Age-related inflammatory response upon P. aeruginosa infection of murine lung slices

Similar to uninfected control PCLS, genes of processes associated with the immune system were strongly regulated with aging upon P. aeruginosa infection. Of note, age-dependent differences of cytokines and chemokines increased after P. aeruginosa infection on protein level. These differences were mostly significant for D61, despite lower bacterial load compared to PCLS infected with PAO1, indicating an increased immunogenicity of the host-adapted strain. Possibly, mutations in the quorum-sensing gene lasR found in D61 [27] alters opsonization, therefore affecting immune responses as shown in a recent study [42]. On gene expression level, age-dependent differences only were observed for Tnf and Il1b of PAO1-infected lung slices and Il17a after infection with either of the two bacterial strains. Generally, our results of age-dependently increased cytokine responses towards bacteria support findings of in vivo stimulation of aged mice using LPS of P. aeruginosa or Escherichia coli, leading to age-dependently increased levels of TNF-α, IL-1β, IL-6, CCL3, CXCL1, and IL-17A in lung homogenates or bronchoalveolar lavage fluid of challenged mice [43,44,45].
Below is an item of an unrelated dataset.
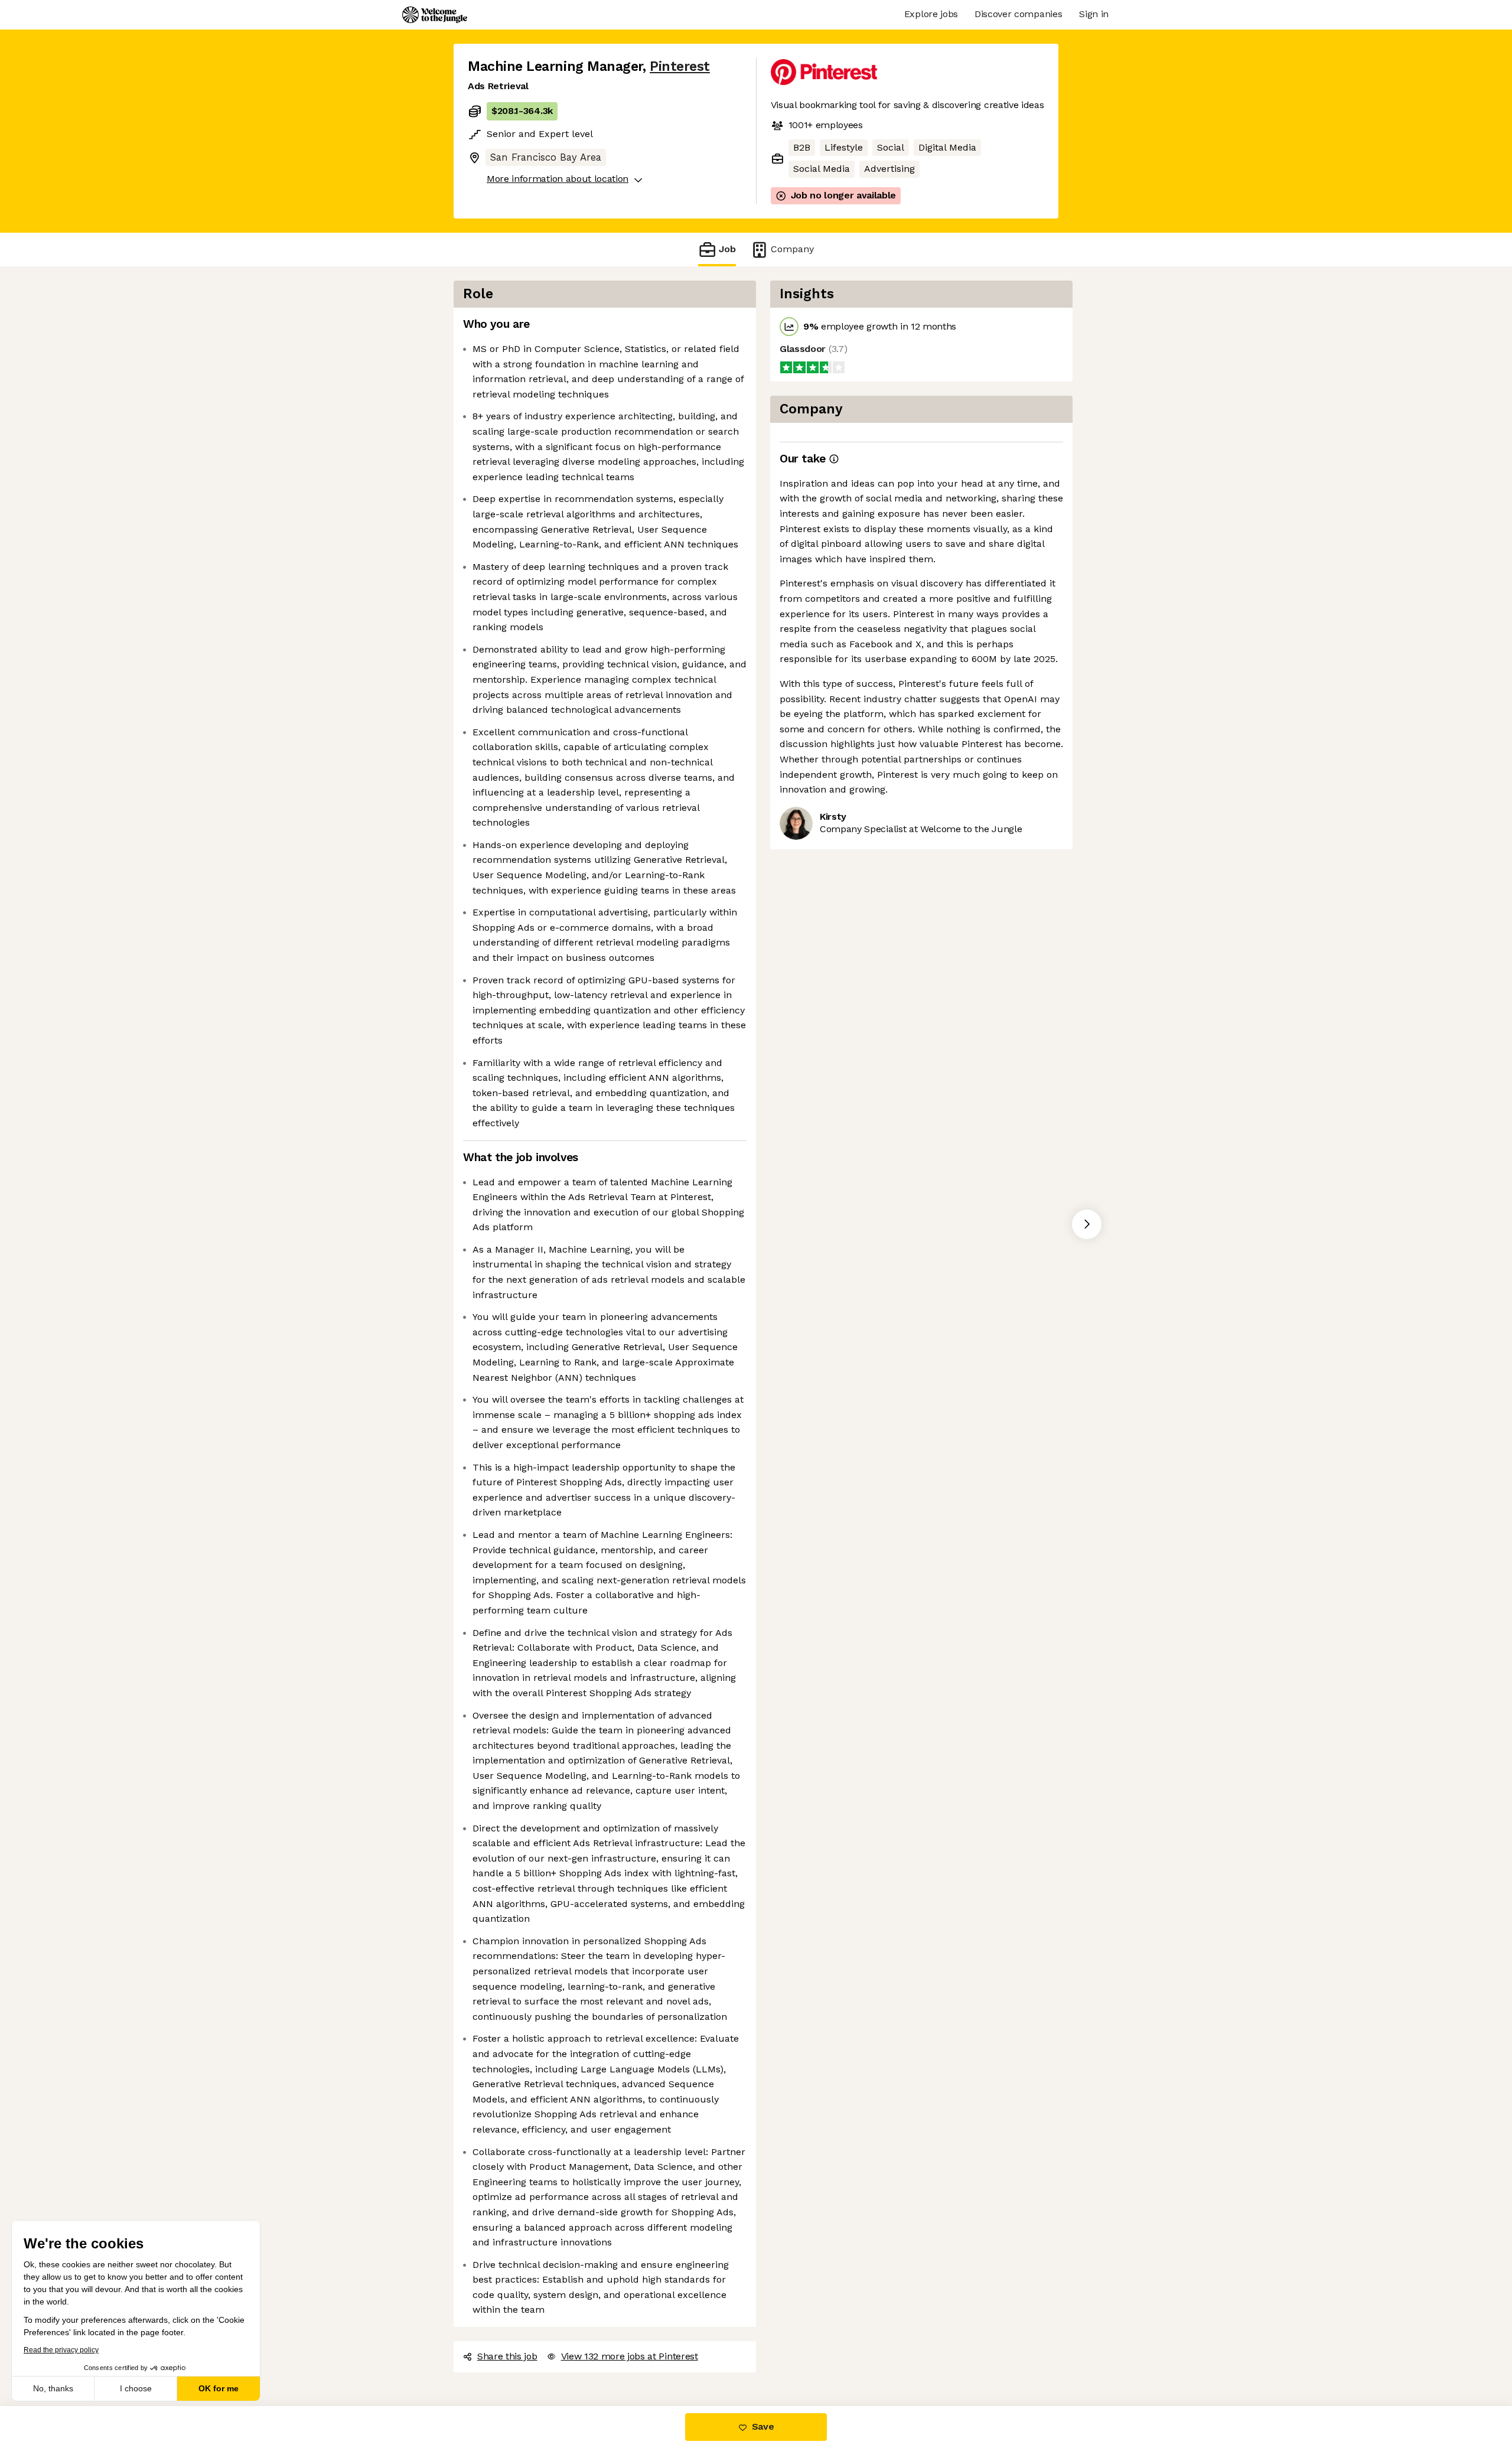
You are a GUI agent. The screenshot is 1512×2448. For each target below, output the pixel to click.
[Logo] (434, 14)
Increased concentrations of CXCL1, IL-17A, and CCL3 observed in our study could contribute to the enhanced neutrophil infiltration seen in elderly mice stimulated with LPS or infected with P. aeruginosa compared with young animals [43,44,45,46]. Additionally, within the DAVID analysis, we found (neutrophil) chemotaxis among the top regulated processes with age, further underlining the influence of aging on chemotactic potential of immune cells. Increased gene expression of receptors associated with macrophage or neutrophil chemotaxis in PCLS of old compared to young mice could synergize with enhanced chemokine levels to further promote recruitment of cells into the aging lung and add to increased infiltration of neutrophils under inflammatory stimuli. Together, this might represent a compensatory mechanism for reduced neutrophil pathogen clearance seen in aging [22,23,24].

Age-dependent neutrophil activation upon P. aeruginosa infection

Based on the crucial role of neutrophils during P. aeruginosa infection and our findings in lung tissue hinting towards age-related changes in neutrophil function, we further analyzed activation of the granulocytes upon P. aeruginosa stimulation in neutrophil cultures. Recent data showed improved pulmonary immune responses of old mice infected with Klebsiella pneumonia upon bone marrow transplantation with cells from young mice [47], hinting that function of bone marrow-derived cells, including neutrophils, declines with age and impacts pulmonary infection. Therefore, we considered bone marrow-derived neutrophils as a suitable model to investigate age-dependent NET formation as well as cytokine release and expression of surface activation markers with and without P. aeruginosa infection.

NET formation has been shown to play an important role in innate immunity, as NETs immobilize and neutralize pathogens including bacteria [16]. Although it has been reported previously that neutrophils from aged mice have a reduced NET formation in response to the gram-positive bacterium S. aureus [48], we did not see age-dependent changes in NETs towards P. aeruginosa which might be due to different mechanisms of NET formation towards the gram-negative P. aeruginosa. However, we found NET formation of neutrophils in response to the clinical isolate D61 to be lower as compared to PAO1. These findings support previous reports stating that NET release of human neutrophils is lower when using late clinical P. aeruginosa isolates compared to early isolates of the same cystic fibrosis patient [49]. Lower NET formation might be accounted for by a reduced bacterial growth of late clinical P. aeruginosa isolates as compared to early isolates or PAO1 which was found by us and others [50, 51]. Furthermore, NET formation is reported to be reduced towards P. aeruginosa strains with mutations in the master regulator lasR [52], such as found for D61 [27], which might further explain differences in NET formation and hints towards immune evasion of the host-adapted strains.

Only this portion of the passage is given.